## Direction
Please return every line of the rows below that contains the string "screenshot" with the same capitalization.

(Data for locating words and elements)
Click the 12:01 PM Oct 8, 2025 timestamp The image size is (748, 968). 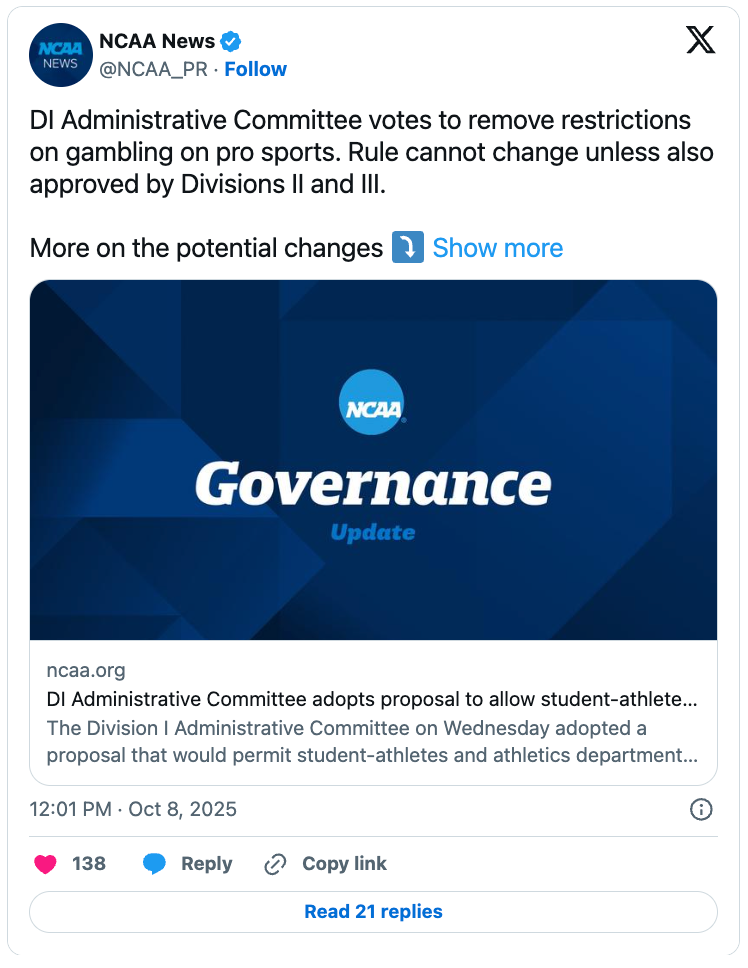133,809
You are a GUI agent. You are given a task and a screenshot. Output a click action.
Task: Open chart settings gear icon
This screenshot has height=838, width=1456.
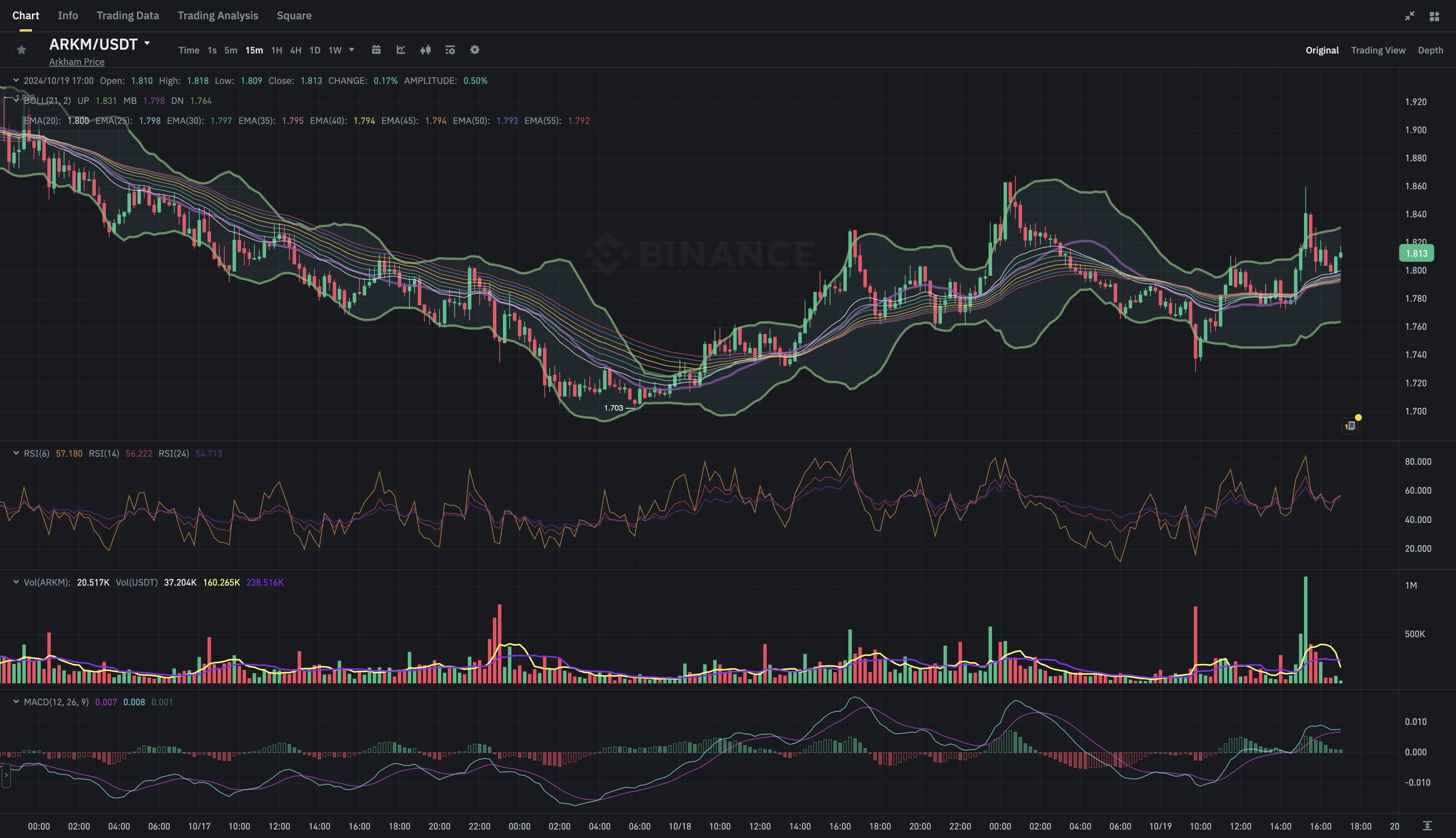pyautogui.click(x=475, y=50)
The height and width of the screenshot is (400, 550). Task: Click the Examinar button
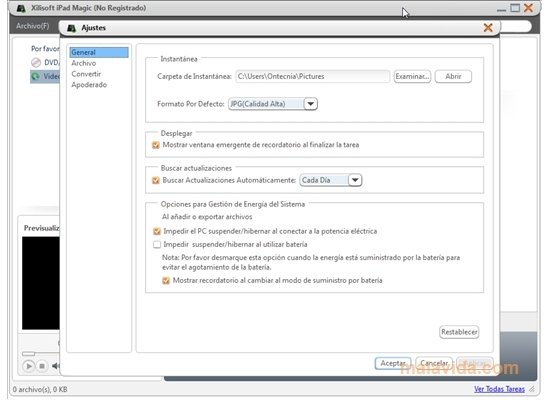click(x=412, y=76)

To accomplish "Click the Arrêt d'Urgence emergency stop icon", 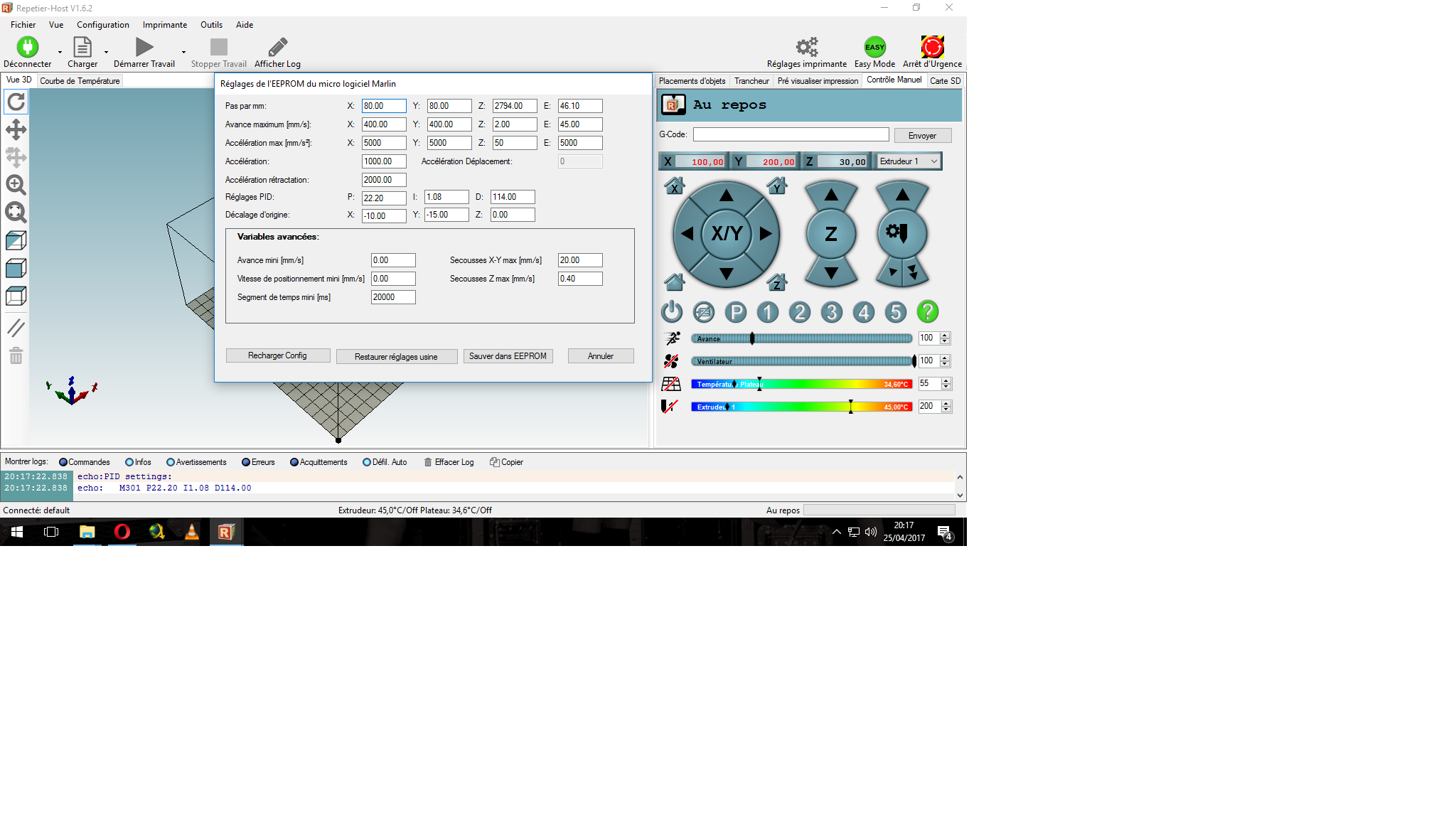I will tap(932, 48).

## Finished exercise
You are a GUI agent. You are given a task and a screenshot. Output a click action.
This screenshot has height=838, width=1456.
The height and width of the screenshot is (400, 550). Task: Click the Examinar button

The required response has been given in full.